There was only one downfall to the treatment: It would take six to 12 months to see whether it was working or not, but Huggins needed to be at UTRGV by August 2017.
During the process, Huggins said she felt scared, not because of the cancer, but because of the fear of not being able to play basketball.
“It caught me off guard, I just really didn’t know how to react because it wasn’t anything that I could control,” she said. “It was just a bunch of, ‘OK, you make this choice. Now, let’s just wait and see.’ I couldn’t speed anything up, like medically I couldn’t speed anything up. I wasn’t allowed to really work out and actually help myself prepare to be here.
“I really was just frustrated, just scared that I probably would’ve had to redshirt, so then I had to sit out another year, basically. It was just overwhelming ’cause I had so many feelings. I was feeling just not knowing if I wanted to quit. [At] one point, I wanted to quit and just not even worry about basketball anymore.”
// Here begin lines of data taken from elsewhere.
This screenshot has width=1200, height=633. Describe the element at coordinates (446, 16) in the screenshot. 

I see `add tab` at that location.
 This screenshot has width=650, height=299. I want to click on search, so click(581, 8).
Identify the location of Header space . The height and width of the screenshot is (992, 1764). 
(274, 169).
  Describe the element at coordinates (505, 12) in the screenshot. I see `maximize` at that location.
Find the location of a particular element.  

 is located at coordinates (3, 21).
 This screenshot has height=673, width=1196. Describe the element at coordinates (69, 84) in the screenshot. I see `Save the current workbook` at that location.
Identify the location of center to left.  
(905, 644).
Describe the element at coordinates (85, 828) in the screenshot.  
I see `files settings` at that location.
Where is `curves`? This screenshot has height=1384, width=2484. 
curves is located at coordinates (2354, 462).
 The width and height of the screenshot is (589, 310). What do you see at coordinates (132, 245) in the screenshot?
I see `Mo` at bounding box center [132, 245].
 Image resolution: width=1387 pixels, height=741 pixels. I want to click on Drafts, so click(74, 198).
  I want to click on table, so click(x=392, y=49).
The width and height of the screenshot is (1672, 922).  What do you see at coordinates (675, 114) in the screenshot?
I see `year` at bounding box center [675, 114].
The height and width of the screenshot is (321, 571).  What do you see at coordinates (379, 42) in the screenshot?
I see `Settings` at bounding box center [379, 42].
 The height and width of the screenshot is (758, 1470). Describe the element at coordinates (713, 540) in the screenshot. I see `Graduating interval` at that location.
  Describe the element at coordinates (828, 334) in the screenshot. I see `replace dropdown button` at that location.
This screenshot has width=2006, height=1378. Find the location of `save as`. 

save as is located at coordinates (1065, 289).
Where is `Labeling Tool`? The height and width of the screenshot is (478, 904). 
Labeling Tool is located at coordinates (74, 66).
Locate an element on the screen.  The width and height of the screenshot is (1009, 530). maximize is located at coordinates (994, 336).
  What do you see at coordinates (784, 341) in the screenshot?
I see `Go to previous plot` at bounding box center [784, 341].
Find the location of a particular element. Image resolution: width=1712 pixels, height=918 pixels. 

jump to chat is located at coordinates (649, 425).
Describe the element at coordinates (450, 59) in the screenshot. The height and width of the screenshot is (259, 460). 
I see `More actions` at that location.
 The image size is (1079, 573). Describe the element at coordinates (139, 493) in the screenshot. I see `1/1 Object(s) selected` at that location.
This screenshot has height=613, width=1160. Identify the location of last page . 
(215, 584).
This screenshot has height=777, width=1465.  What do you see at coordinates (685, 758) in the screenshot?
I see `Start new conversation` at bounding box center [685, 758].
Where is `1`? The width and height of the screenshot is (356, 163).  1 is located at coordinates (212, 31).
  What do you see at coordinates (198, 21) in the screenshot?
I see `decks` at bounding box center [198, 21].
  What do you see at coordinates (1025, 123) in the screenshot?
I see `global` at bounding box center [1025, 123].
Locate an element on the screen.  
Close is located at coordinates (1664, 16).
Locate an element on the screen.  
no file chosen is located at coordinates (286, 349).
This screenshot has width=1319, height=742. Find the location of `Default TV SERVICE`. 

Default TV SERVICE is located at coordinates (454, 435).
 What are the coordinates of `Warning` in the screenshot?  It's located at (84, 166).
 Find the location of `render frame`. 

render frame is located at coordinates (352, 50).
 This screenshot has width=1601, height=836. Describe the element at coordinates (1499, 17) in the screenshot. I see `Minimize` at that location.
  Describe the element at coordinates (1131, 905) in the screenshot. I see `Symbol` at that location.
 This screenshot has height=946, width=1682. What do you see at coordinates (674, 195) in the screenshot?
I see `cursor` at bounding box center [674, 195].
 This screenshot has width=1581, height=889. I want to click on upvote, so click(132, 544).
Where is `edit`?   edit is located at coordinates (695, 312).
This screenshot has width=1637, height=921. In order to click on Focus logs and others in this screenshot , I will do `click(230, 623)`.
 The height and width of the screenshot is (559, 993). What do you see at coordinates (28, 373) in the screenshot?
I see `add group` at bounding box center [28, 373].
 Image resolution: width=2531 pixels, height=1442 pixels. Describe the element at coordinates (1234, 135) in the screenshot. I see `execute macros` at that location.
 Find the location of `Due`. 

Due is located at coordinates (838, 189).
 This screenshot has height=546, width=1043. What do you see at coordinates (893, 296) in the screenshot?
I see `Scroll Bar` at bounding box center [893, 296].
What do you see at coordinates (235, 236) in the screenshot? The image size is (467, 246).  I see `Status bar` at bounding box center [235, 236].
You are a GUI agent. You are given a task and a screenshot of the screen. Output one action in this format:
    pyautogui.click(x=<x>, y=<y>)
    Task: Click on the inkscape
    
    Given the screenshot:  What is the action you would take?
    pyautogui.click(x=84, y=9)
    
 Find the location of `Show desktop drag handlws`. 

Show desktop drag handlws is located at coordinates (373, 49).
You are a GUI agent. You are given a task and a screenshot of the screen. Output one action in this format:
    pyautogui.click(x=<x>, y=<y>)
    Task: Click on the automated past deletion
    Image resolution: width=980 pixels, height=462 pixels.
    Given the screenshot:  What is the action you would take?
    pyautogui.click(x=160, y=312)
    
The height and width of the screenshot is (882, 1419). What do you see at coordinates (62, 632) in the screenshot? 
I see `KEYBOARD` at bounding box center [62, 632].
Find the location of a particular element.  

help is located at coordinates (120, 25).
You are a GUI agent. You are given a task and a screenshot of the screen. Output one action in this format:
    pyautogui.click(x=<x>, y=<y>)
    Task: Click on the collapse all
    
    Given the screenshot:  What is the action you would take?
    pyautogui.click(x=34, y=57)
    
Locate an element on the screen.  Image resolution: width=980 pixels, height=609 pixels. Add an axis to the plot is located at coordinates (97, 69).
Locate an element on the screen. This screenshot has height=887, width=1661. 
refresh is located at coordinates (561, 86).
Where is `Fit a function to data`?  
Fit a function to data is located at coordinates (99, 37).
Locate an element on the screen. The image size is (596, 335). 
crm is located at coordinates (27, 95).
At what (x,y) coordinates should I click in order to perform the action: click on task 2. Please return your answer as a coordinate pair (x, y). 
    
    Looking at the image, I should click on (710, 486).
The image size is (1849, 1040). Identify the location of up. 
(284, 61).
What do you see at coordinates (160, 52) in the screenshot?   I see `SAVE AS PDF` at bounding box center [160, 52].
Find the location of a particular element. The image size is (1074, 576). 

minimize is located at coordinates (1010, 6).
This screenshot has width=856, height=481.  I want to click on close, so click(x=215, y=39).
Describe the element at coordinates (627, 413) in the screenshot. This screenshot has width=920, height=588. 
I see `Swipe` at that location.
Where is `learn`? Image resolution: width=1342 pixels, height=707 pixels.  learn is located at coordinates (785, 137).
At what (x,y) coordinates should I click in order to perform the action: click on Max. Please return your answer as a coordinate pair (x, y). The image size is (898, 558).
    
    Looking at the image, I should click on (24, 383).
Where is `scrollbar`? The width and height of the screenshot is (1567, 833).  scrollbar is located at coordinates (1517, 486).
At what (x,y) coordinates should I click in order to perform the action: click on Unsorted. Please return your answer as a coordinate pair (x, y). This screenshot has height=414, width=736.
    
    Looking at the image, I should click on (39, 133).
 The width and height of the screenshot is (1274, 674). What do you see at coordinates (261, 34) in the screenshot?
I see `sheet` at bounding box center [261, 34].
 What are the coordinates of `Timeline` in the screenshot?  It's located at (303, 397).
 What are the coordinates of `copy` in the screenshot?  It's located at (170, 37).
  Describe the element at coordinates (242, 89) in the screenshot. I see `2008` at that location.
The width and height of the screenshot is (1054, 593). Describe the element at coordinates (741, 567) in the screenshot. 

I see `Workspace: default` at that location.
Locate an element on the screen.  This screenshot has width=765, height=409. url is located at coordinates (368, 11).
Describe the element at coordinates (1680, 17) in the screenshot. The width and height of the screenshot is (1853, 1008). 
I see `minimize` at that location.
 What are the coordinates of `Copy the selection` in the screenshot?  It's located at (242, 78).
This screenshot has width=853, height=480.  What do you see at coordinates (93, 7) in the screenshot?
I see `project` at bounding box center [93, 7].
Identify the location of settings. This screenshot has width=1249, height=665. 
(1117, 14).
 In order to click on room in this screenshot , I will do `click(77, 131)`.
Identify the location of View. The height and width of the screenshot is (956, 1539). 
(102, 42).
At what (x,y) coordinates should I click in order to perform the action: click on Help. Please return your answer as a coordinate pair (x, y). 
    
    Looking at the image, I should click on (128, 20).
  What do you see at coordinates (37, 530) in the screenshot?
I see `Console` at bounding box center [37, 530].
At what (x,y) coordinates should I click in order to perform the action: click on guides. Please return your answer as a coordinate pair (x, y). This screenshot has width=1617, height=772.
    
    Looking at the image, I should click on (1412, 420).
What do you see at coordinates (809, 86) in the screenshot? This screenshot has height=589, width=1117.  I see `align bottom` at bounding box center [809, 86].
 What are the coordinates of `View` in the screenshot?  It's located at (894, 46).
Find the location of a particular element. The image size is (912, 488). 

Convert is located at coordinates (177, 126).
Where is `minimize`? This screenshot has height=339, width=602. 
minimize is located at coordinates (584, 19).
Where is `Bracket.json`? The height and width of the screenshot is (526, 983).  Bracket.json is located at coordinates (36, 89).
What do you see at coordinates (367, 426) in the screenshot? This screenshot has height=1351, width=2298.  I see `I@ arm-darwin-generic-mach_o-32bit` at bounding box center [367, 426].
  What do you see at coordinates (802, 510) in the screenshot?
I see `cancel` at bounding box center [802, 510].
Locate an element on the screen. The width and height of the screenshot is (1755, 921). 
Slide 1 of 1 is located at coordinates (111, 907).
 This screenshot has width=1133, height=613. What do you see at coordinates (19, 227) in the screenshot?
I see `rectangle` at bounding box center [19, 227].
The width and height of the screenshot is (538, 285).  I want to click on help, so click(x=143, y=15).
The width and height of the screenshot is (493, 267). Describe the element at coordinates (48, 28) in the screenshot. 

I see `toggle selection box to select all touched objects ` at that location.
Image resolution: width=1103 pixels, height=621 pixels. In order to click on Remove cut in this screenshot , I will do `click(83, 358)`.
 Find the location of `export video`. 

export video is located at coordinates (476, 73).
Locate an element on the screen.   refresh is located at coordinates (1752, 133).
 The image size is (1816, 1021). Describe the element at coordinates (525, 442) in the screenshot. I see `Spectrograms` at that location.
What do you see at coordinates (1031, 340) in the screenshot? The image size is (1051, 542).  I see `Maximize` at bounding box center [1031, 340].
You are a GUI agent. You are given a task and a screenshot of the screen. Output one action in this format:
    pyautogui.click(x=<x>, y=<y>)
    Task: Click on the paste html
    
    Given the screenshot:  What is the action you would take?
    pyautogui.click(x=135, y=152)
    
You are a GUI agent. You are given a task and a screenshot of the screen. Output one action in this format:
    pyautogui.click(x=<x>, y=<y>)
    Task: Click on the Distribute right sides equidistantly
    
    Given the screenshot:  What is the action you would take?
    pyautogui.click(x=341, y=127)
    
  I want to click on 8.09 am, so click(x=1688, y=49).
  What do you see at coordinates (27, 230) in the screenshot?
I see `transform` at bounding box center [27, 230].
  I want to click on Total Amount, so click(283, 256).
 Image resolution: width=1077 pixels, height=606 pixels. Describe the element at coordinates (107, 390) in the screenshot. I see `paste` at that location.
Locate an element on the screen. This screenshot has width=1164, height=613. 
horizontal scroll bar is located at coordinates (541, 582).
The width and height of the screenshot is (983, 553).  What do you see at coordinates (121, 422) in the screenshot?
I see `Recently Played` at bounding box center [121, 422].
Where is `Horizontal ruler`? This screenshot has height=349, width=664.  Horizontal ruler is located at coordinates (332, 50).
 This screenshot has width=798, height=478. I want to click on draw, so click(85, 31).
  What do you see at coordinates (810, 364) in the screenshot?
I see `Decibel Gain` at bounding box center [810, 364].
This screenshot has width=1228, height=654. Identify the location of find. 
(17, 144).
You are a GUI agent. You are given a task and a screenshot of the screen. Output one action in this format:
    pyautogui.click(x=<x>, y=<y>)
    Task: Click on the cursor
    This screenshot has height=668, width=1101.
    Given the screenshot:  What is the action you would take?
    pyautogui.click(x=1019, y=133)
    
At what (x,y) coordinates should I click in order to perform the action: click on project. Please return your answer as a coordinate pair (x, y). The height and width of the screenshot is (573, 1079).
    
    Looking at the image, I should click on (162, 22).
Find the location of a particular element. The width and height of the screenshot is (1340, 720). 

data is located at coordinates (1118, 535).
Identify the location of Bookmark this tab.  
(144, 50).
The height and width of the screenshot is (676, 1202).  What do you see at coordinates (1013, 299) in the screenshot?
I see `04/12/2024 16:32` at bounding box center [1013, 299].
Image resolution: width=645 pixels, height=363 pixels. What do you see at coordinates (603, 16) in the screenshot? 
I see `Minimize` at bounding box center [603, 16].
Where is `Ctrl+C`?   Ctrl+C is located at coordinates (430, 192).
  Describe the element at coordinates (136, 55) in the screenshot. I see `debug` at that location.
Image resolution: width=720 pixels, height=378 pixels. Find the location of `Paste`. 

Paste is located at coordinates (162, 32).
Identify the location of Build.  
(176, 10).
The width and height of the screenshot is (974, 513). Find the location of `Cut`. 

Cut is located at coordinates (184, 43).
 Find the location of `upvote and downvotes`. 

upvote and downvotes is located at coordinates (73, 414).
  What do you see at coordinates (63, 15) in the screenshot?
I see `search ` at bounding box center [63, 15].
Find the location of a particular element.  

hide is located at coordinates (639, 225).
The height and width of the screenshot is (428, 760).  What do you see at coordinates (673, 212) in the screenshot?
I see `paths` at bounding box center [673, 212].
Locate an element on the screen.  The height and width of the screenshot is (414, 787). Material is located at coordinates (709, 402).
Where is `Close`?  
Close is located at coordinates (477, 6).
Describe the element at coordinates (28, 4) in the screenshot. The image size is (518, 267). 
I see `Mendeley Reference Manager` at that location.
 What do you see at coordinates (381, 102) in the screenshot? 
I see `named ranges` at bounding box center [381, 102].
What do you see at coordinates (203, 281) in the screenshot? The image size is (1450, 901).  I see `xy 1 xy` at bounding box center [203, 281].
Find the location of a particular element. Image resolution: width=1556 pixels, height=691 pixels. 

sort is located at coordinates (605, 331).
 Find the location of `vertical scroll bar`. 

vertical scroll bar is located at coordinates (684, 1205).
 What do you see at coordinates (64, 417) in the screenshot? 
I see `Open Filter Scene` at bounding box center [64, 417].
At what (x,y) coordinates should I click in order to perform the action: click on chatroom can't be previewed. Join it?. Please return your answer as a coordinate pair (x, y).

During the weak moments and the hard thoughts, one of Huggins’ biggest supporters was her mother. When Huggins wanted to quit playing basketball, her mother encouraged her not to stop and keep going.
Huggins said her mother helped her out a lot, especially when so many things were showing her that she shouldn’t play.
“I don’t think I’d be here without her because she was always the one that was like my backbone,” she said. “She was the one that told me if any point in time if I ever had any self-doubt, she would be the one to tell me ‘Well, hey, you gotta stop thinking like that. You can’t think like that because you’re not supposed to be here doing this, thinking like that. You’re supposed to do everything else. Even if I tell you you can’t do something, you don’t listen to me.’
“She said, ‘I would never tell you that in the first place, but that’s the kind of mindset you need to have with anything that you’re doing.’”
Some might call it a miracle and others might call it fate, but the treatment showed results in two months. A week before Huggins was scheduled to drive to UTRGV, she was cleared to be on hormone medication.
Today, Huggins said she is past that stage in her life and this is a big year for her because she no longer has catching up to do.
She said she is currently on no treatment, except her hormone pill.
“No, not really treatment. I think every so often I will go to the doctor and get bloodwork done to make sure the dose of medicine I’m on is OK, nothing elevated or dropped or anything,” Huggins said.
Huggins’ advice to anyone fighting their own battle is to not give up.
“Like what my momma said, ‘No, don’t listen to anybody, even if it’s your own family that tells you you can’t.’ You shouldn’t listen to them, you know, hard times do not stay forever at all. You know, there’s always … a light at the end of the tunnel.”